Sekundärbergbau mit viel Potenzial
Zunehmend interessant ist auch das Thema Sekundärbergbau. In den unzähligen Abraumhalden auf dem Subkontinent lagern ungehobene Schätze, deren Abbau sich zunehmend lohnt. "Heute gibt es bereits alte Halden und Tailings, die einen höheren Kupfergehalt aufweisen als Primärvorkommen, weil die Abbaumethoden damals noch nicht so effizient waren wie heute", sagt Iris Wunderlich, Leiterin des Kompetenzzentrums Bergbau an der AHK Chile.
Deshalb könne es einfacher und preiswerter sein, Wertstoffe aus Halden zu gewinnen, als eine neue Mine zu eröffnen. "Zugleich tut man etwas Positives für die Umwelt, indem Halden verkleinert oder sogar Schadstoffe entfernt werden", sagt Wunderlich. Besonders in Chile rückt das Thema zunehmend in den Fokus. Doch auch in Peru arbeitet der nationale geologische Dienst INGEMMET an der Kategorisierung der Abraumhalden des Landes nach Umweltgefahren und Wiederaufbereitungspotenzial. Unterstützt wurde er bis 2025 von der Bundesanstalt für Geowissenschaften und Rohstoffe (BGR).
Mehr Sorgfaltspflichten
Chancen für europäische und deutsche Firmen bietet auch die Tatsache, dass im Bergbau soziale und Umweltaspekte an Gewicht gewinnen – von Seiten der Öffentlichkeit, des Staates, der lokalen Bevölkerung sowie der Unternehmen und ihrer Shareholder. Besonders für nicht traditionelle Bergbauländer ist das eine enorme Herausforderung. Druck kommt auch von den Kunden. Sie fordern zunehmend Zertifizierungen wie IRMA oder Copper Mark, um sich wiederum gegenüber den eigenen Kunden und der Öffentlichkeit abzusichern.
Verstärkt wird dieser Trend durch das europäische Lieferkettensorgfaltspflichtengesetz.
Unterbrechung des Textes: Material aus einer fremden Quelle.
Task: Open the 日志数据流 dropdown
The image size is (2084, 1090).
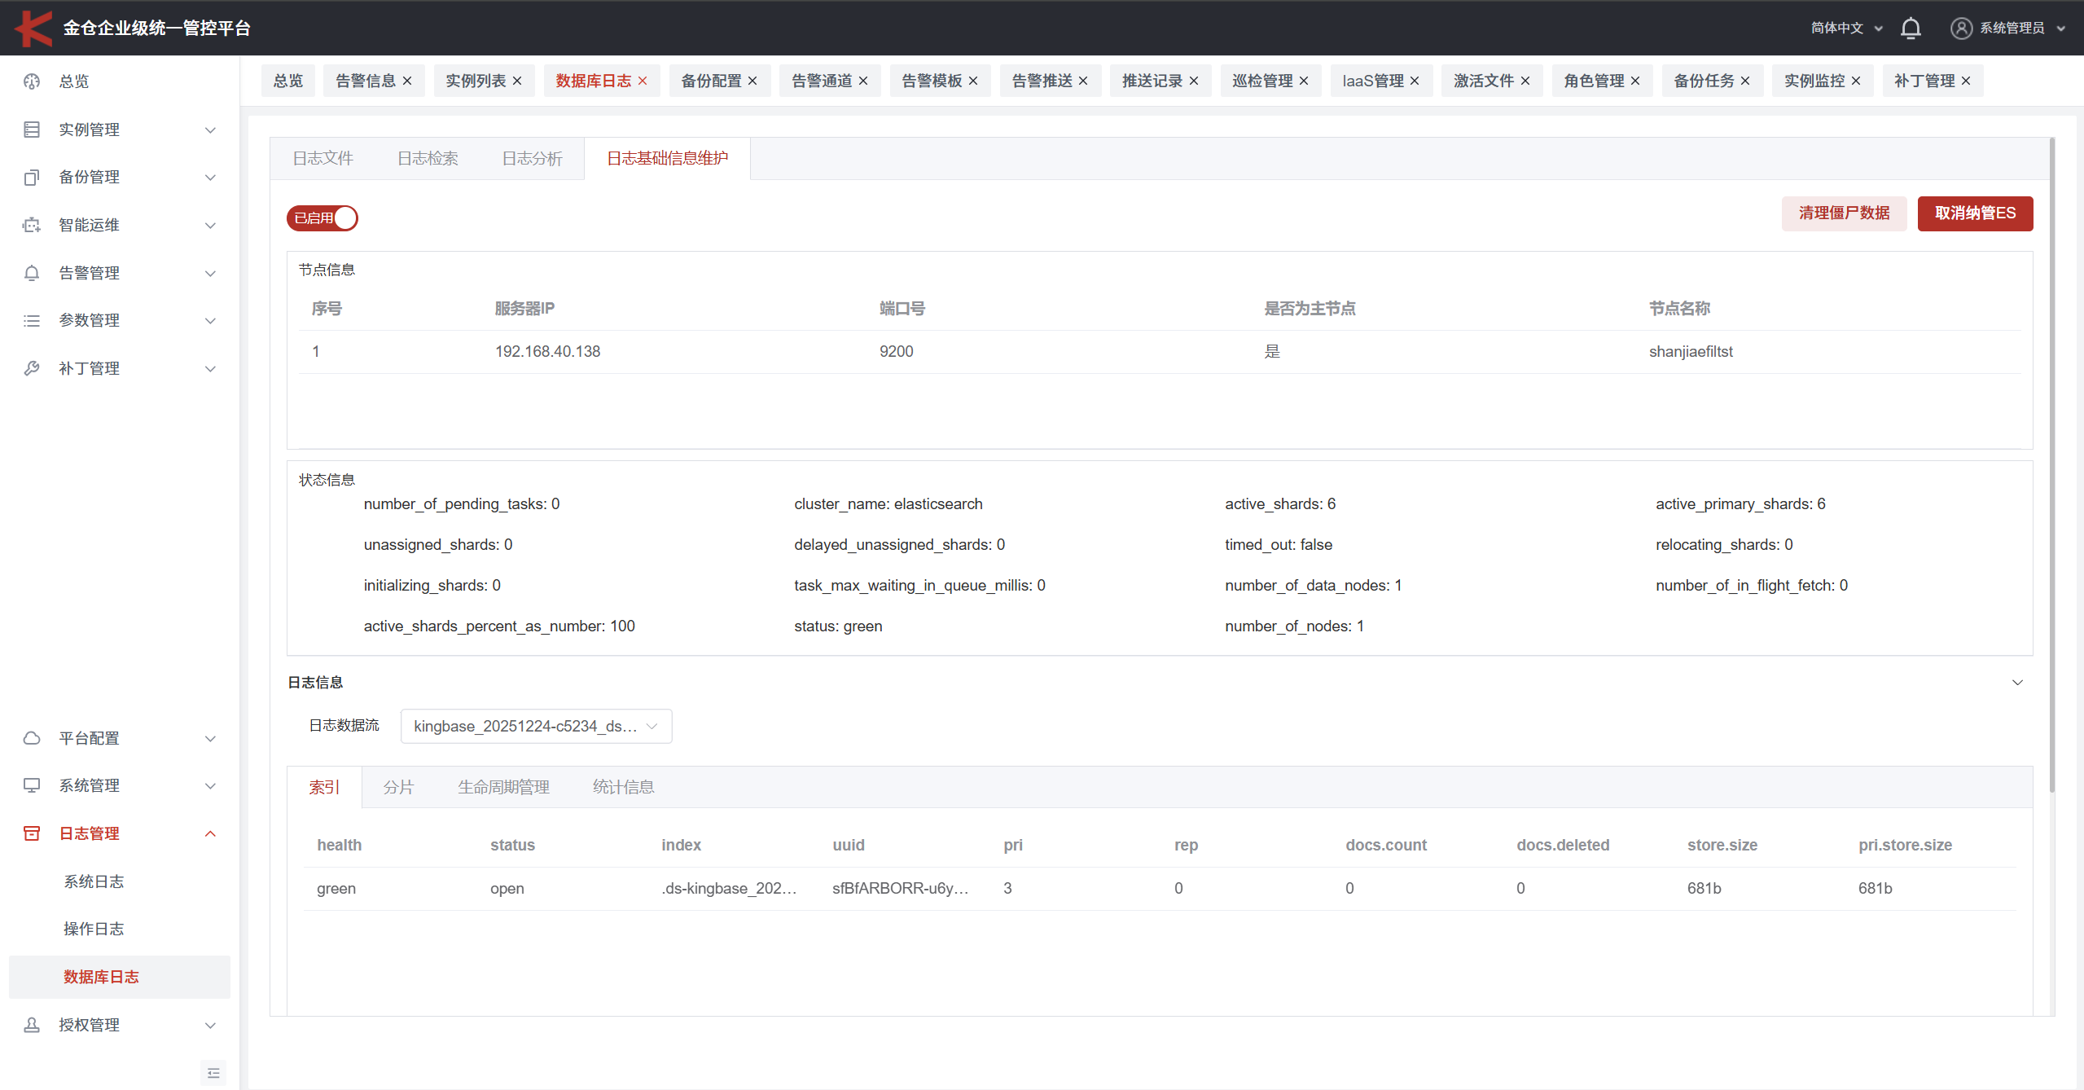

Es verpflichtet Unternehmen, die Einhaltung sozialer und Umweltstandards ihrer Lieferanten sicherzustellen.
Ein Zukunftsthema ist der verantwortungsvolle Umgang mit Minenschließungen. Vorreiter ist Chile. Die Bergbaubehörde Sernageomin ist dabei, die Folgen des Klimawandels auf Minenschließungen zu untersuchen. Große Bergbaufirmen extrapolieren bereits die Zunahme von Extremwetterlagen wie Starkregen auf die kommenden Jahrhunderte, um ihre Operationsrisiken zu minimieren.